Reproduce the rows below verbatim from the line containing "Given: Jump to the last carousel dot" through the line containing "pyautogui.click(x=13, y=83)", including both of those lines. Omit the pictures from your answer.

=== RECORDED DATA ===

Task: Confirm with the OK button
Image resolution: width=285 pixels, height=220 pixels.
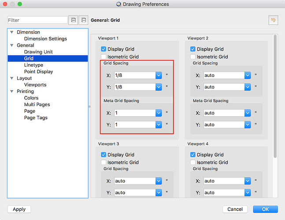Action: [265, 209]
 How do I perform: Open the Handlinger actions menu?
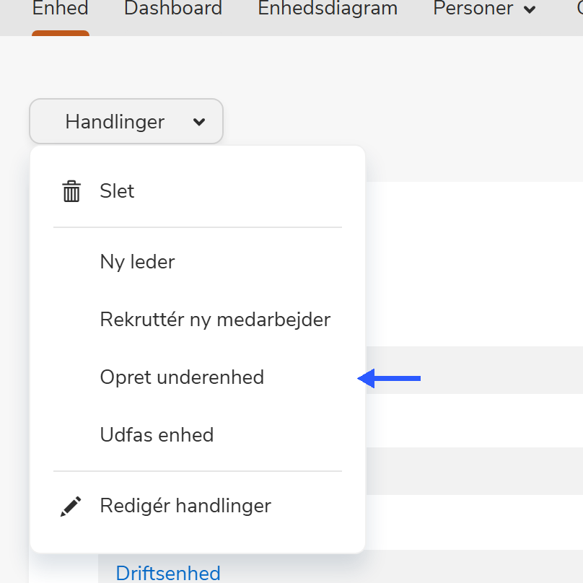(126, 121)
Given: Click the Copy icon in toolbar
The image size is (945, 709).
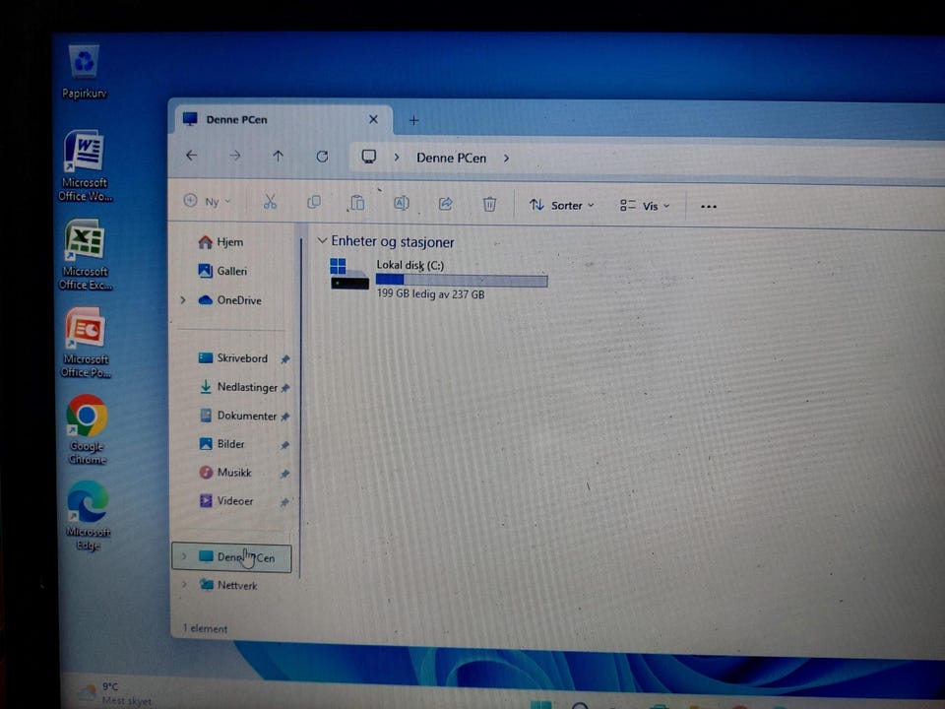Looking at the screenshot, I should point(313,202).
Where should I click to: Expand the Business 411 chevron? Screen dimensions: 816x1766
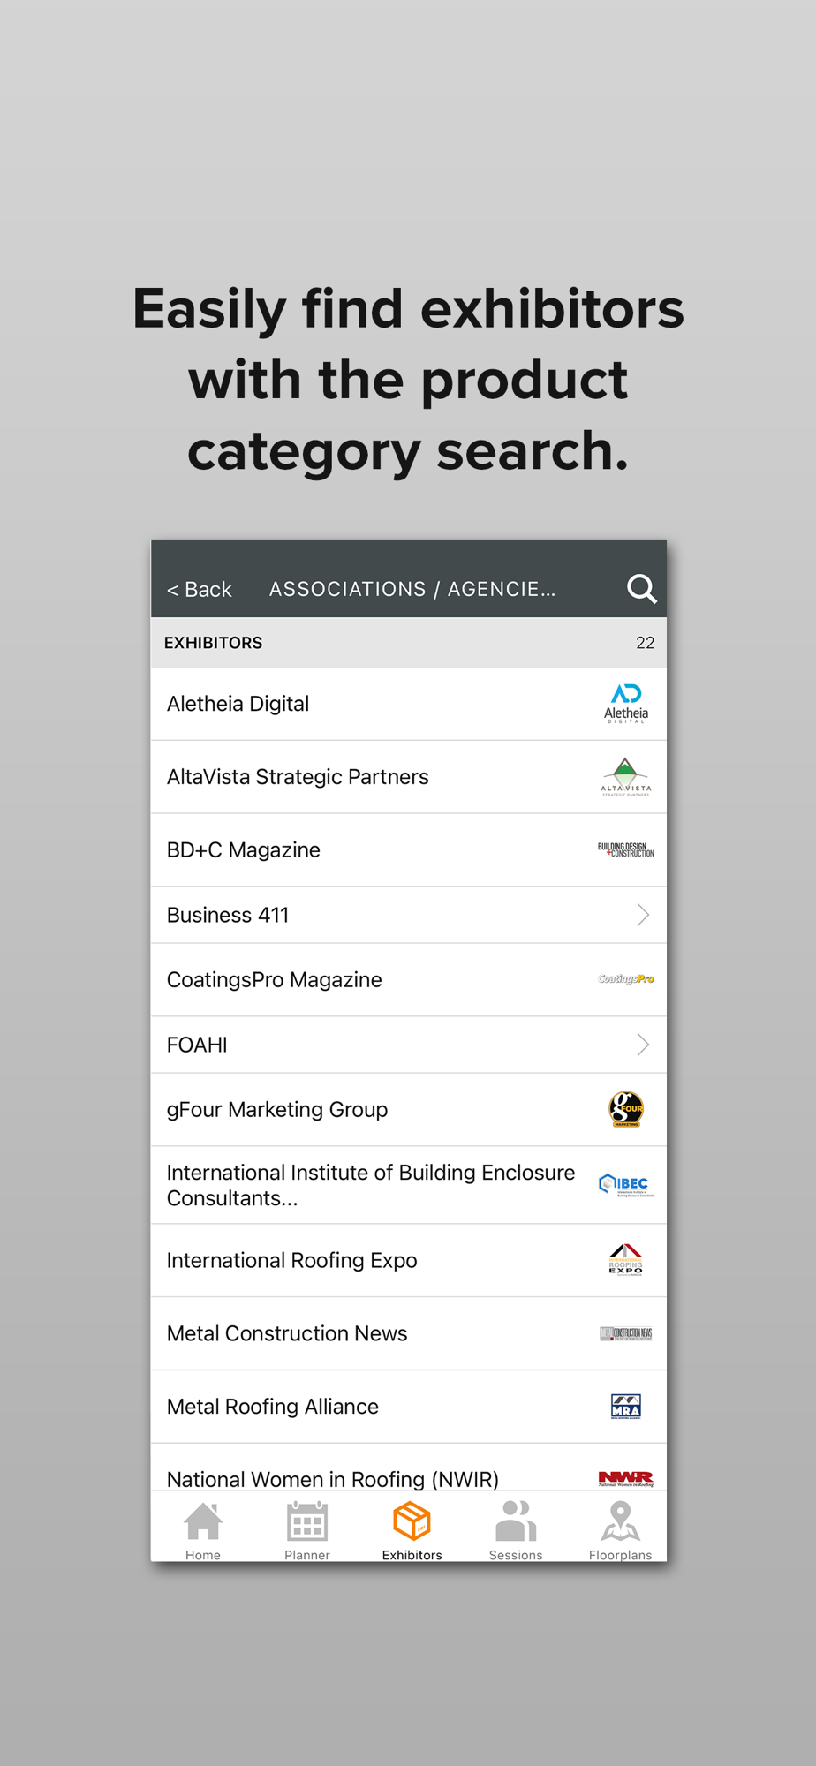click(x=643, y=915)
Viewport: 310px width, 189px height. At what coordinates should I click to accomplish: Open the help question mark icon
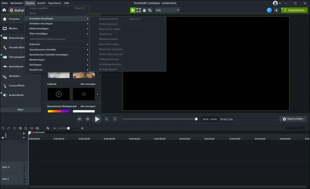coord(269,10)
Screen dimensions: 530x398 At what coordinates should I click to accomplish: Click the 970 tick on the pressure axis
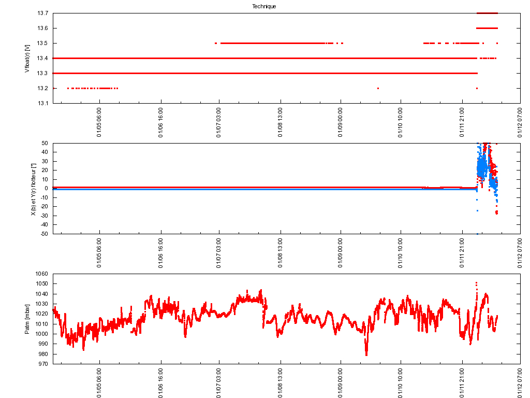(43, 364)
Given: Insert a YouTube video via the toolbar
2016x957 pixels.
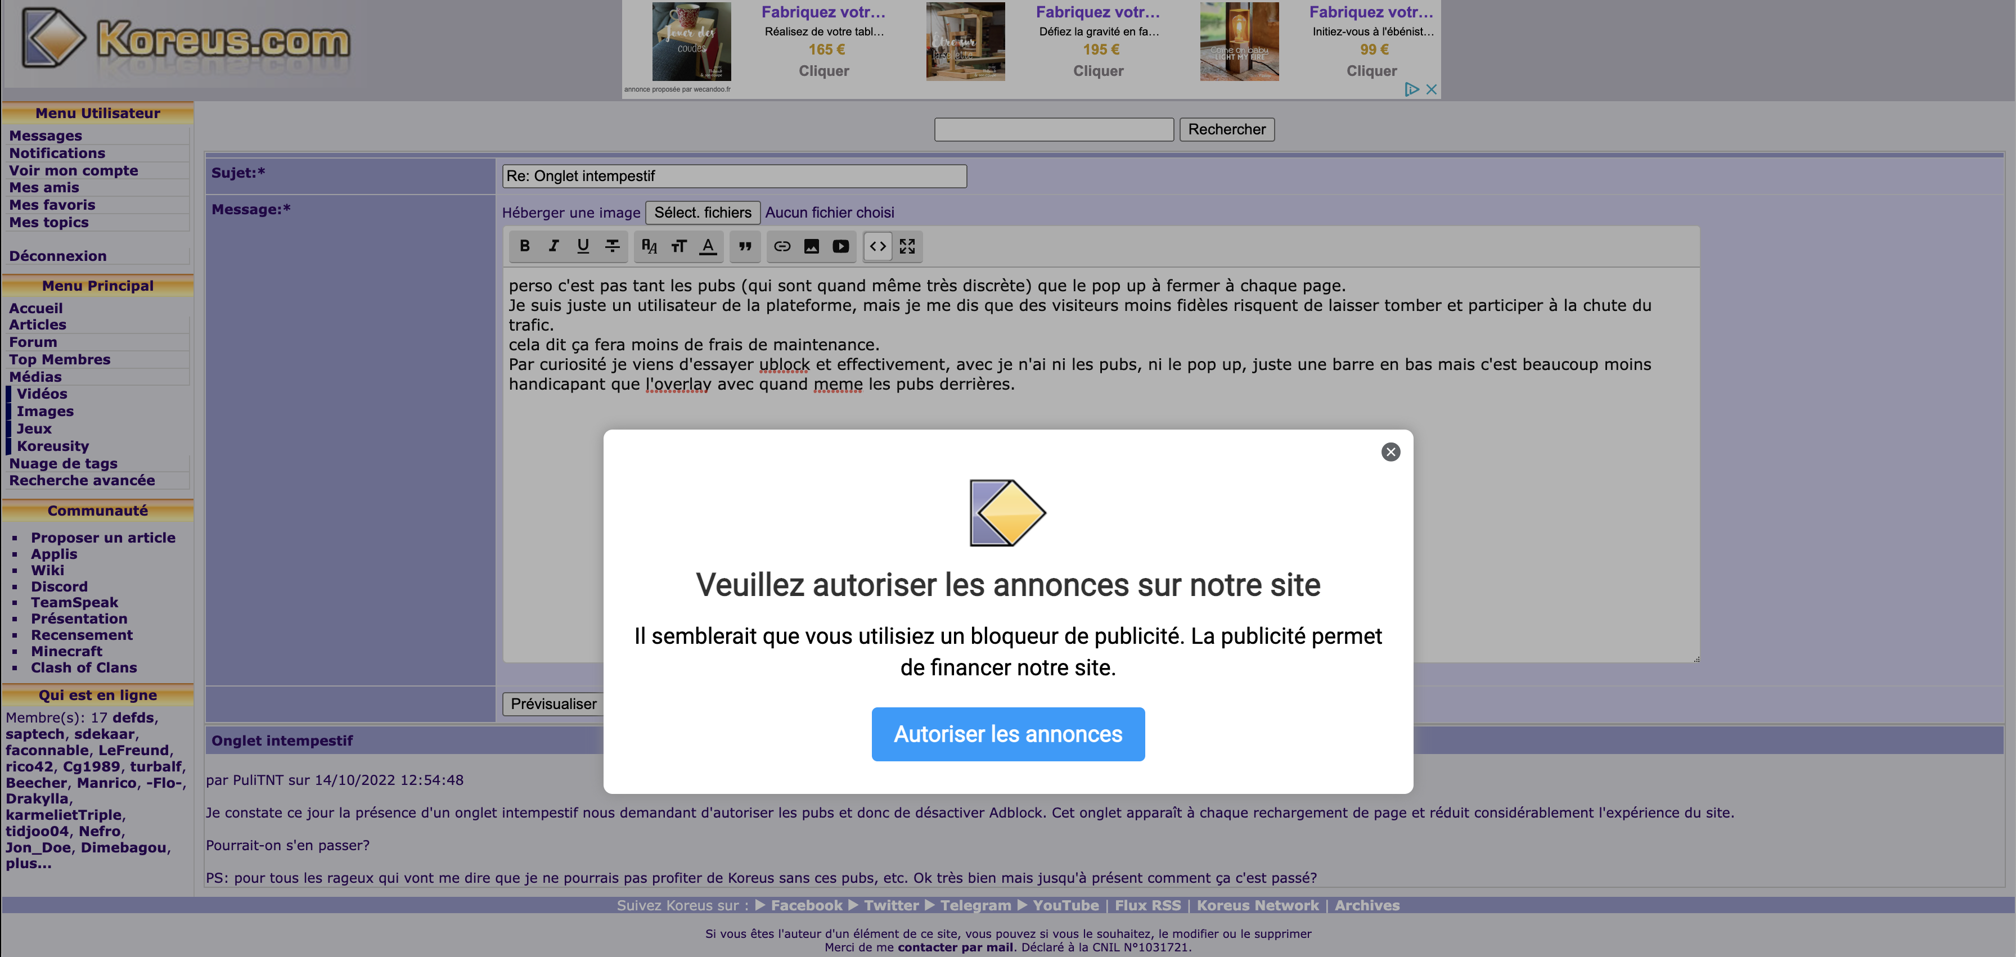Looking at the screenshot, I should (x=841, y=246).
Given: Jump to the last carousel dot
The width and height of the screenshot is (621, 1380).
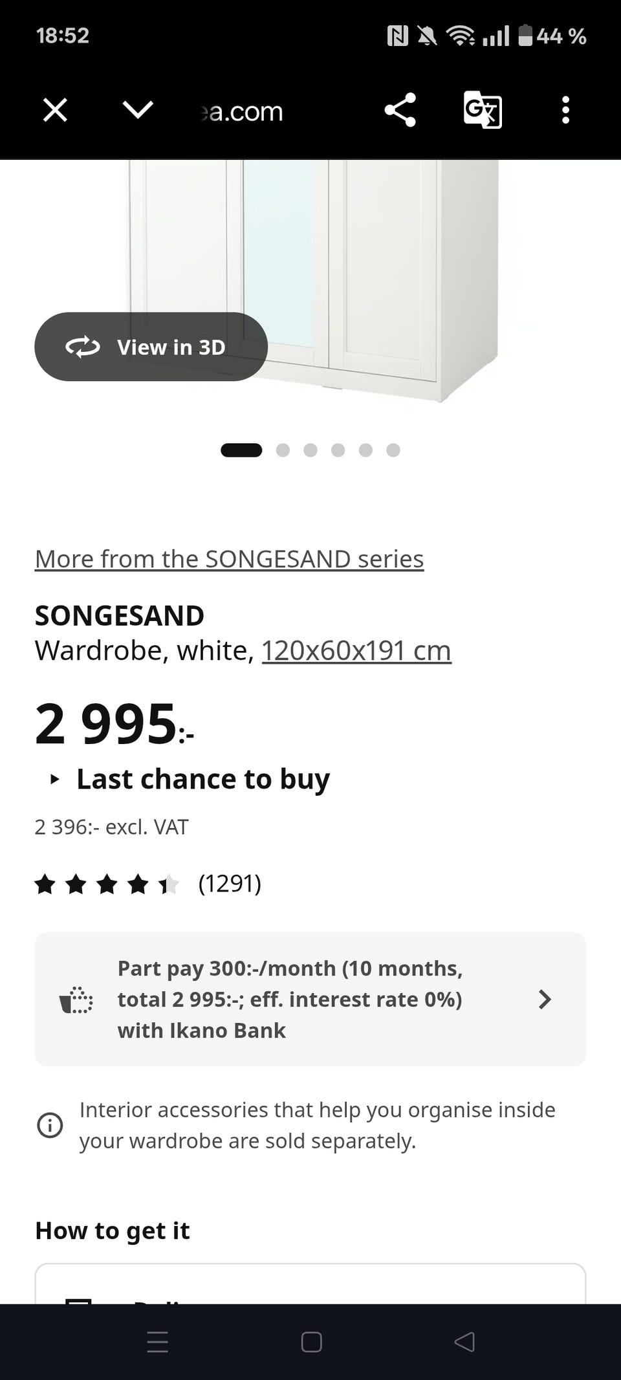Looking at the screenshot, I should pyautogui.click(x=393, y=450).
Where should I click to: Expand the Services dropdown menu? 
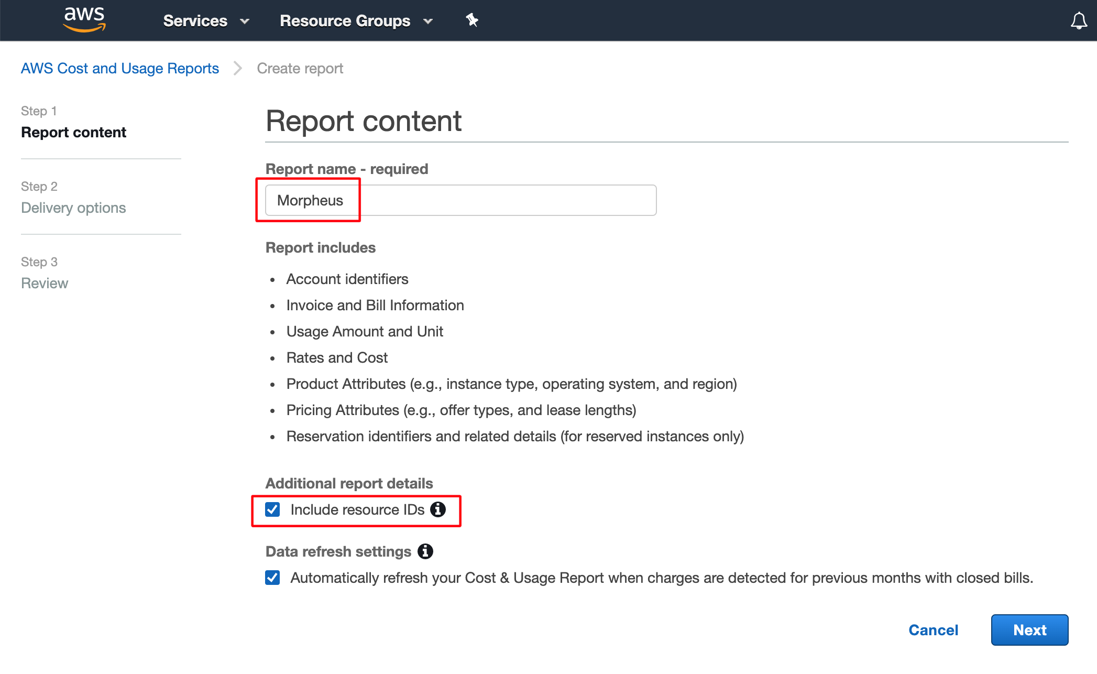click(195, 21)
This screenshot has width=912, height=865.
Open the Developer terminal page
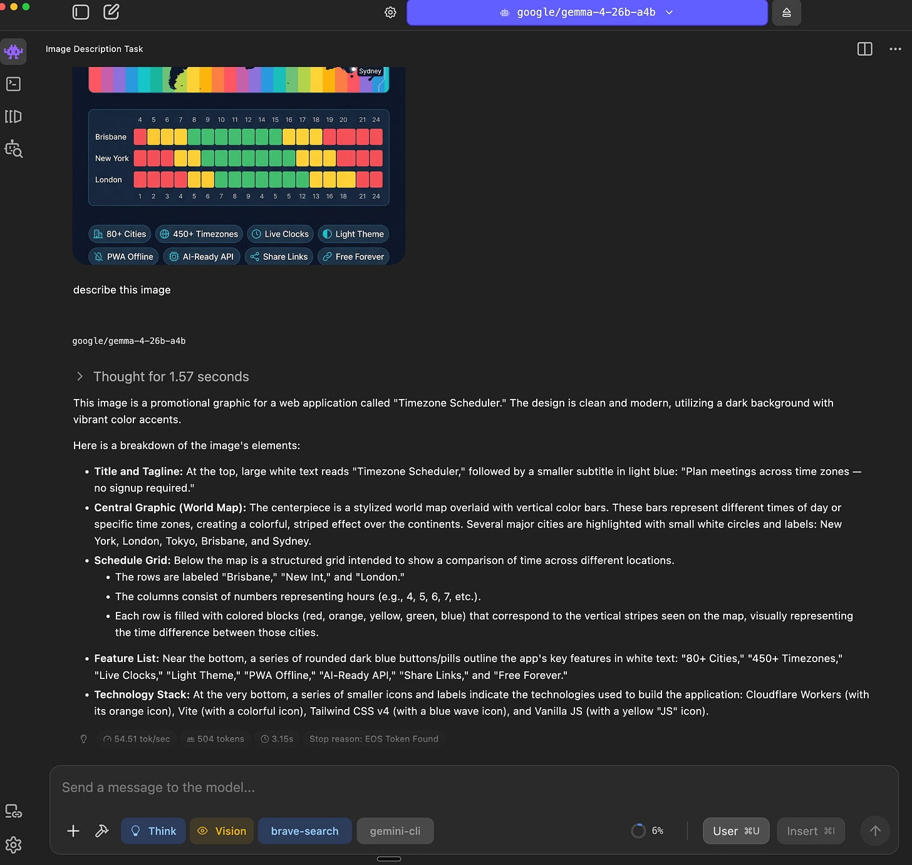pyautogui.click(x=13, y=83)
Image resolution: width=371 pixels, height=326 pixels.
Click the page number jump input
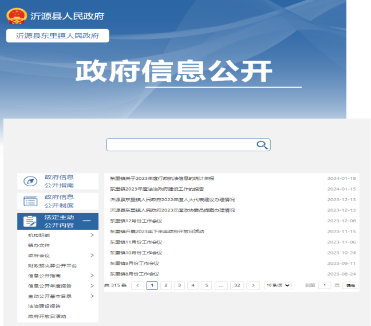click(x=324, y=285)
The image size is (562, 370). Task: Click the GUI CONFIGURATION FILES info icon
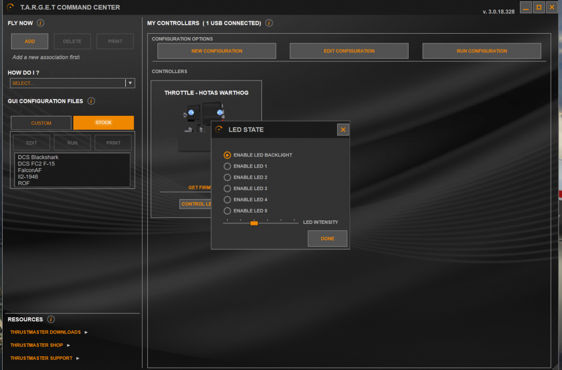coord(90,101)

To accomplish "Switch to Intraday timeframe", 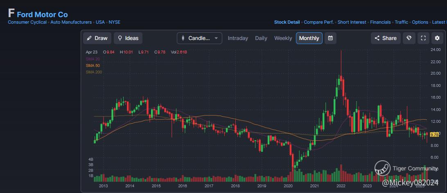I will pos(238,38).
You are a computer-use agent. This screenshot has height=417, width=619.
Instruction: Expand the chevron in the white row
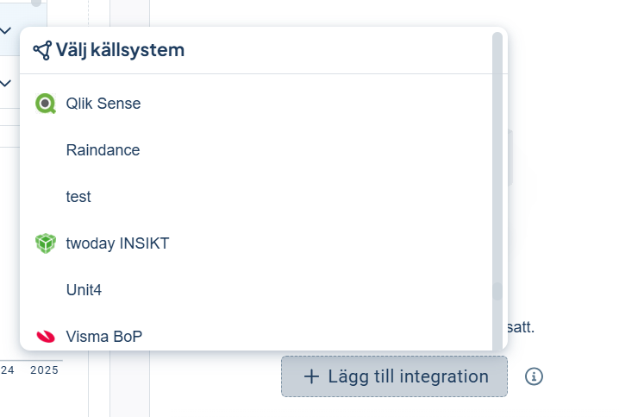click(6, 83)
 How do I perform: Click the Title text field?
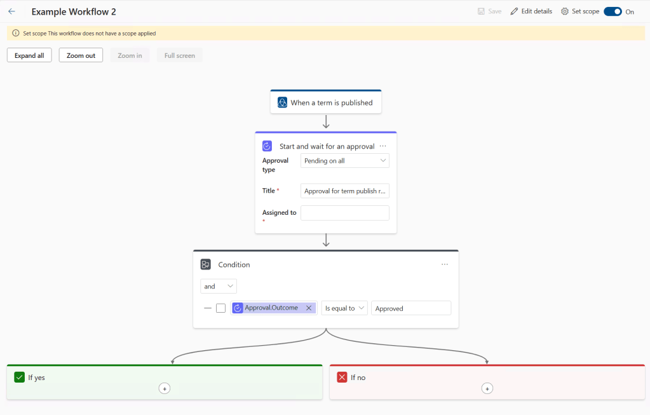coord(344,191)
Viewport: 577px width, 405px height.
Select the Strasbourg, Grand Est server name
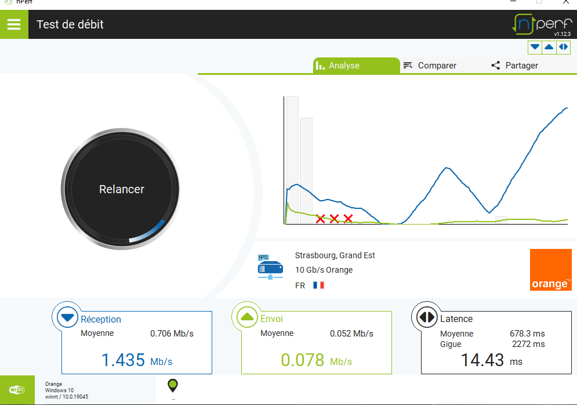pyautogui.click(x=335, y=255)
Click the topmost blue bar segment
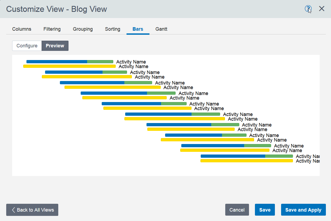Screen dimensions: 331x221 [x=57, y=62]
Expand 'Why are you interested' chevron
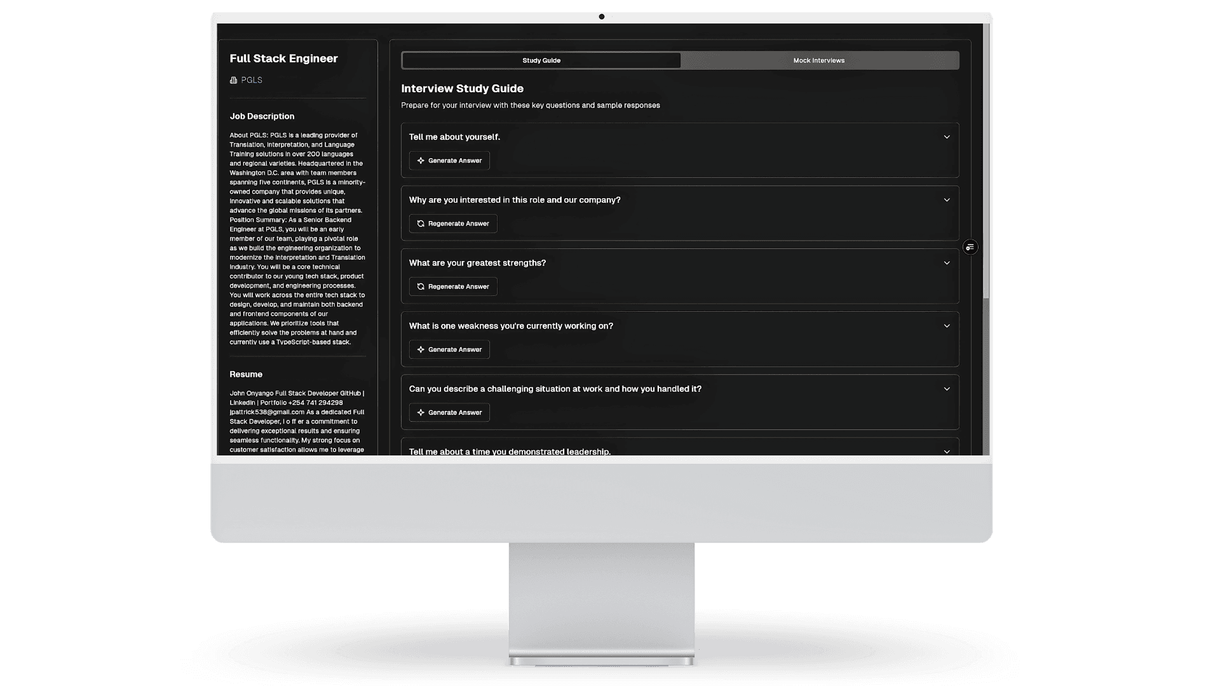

===

> _THE REPLY_:
Given: Jump to the last carousel dot
The width and height of the screenshot is (621, 1380).
Looking at the screenshot, I should pyautogui.click(x=393, y=450).
Where should I click to: Expand the Services dropdown menu? 
click(195, 21)
This screenshot has width=912, height=865.
Open the Developer terminal page
pyautogui.click(x=13, y=83)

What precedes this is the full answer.